By the death of the sons, the women lose their husbands, and become widows. לי is the dative of sympathetic interest. "Sand of the sea" is the figure for a countless number. ימּים is poetic plural; cf. Psalms 78:27; Job 6:3. On these defenceless women come suddenly spoilers, and these mothers who had perhaps borne seven sons give up the ghost and perish without succour, because their sons have fallen in war. Thus proceeds the portrayal as Hitz. has well exhibited it. על אם בּחוּר is variously interpreted. We must reject the view taken by Chr. B. Mich. from the Syr. and Arab. versions: upon mother and young man; as also the view of Rashi, Cler., Eichh., Dahl., etc., that אם means the mother-city, i.e., Jerusalem. The true rendering is that of Jerome and Kimchi, who have been followed by J. D. Mich., Hitz., Ew., Graf, and Näg. : upon the mother of the youth or young warrior. This view is favoured by the correspondence of the woman mentioned in Job 6:9 who had borne seven sons. Both are individualized as women of full bodily vigour, to lend vividness to the thought that no age and no sex will escape destruction בּצּהרים , at clear noontide, when one least looks for an attack. Thus the word corresponds with the "suddenly" of the next clause. עיר , Aramaic form for ציר , Isaiah 13:8, pangs. The bearer of seven, i.e., the mother of many sons. Seven as the perfect number of children given in blessing by God, cf. 1 Samuel 2:5; Ruth 4:15. "She breathes to her life," cf.

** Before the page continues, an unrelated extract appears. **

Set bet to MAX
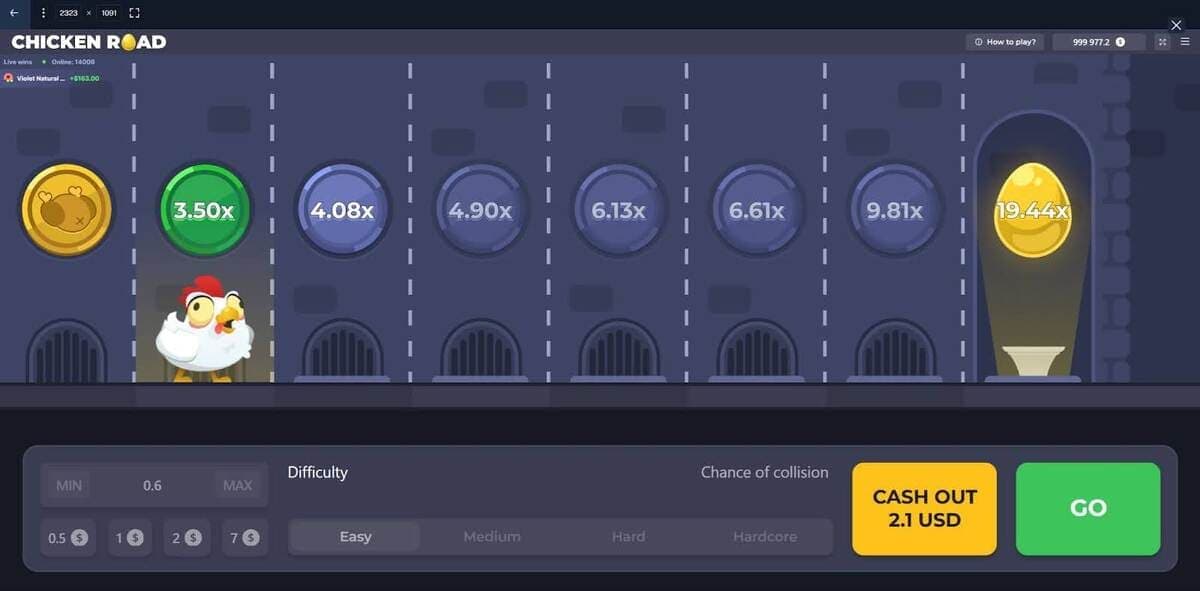This screenshot has width=1200, height=591. 237,486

Job 31:39. Graf wrongly: she sighs. The sun of her life sets ( בּאה ) while it is still day, before the evening of her life has been reached, cf. Amos 8:9. "Is put to shame and confounded" is not to be referred to the son, but the mother, who, bereaved of her children, goes covered with shame to the grave. The Keri בּא for בּאה is an unnecessary change, since שׁמשׁ is also construed as fem., Genesis 15:17. The description closes with a glance cast on those left in life after the overthrow of Jerusalem. These are to be given to the sword when in flight before their enemies, cf. Micah 6:14.


Verses 10-21

Complaint of the Prophet, and Soothing Answer of the Lord. - His sorrow at the rejection by God of his petition so overcomes the prophet, that he gives utterance to the wish: he had rather not have been born than live on in the calling in which he must ever foretell misery and ruin to his people, thereby provoking hatred and attacks, while his heart is like to break for grief and fellow-feeling; whereupon the Lord reprovingly replies as in Jeremiah 15:11-14.

Jeremiah 15:10

"Woe is me, my mother, that thou hast born me, a man of strive and contention to all the earth! I have not lent out, nor have men lent to me; all curse me. Jeremiah 15:11. Jahveh saith, Verily I strengthen thee to thy good; verily I cause the enemy to entreat thee in the time of evil and of trouble. Jeremiah 15:12. Does iron break, iron from the north and brass? Jeremiah 15:13. Thy substance and thy treasures give I for a prey without a price, and that for all thy sins, and in all thy borders, Jeremiah 15:14. And cause thine enemies bring it into a land which thou knowest not; for fire burneth in mine anger, against you it is kindled."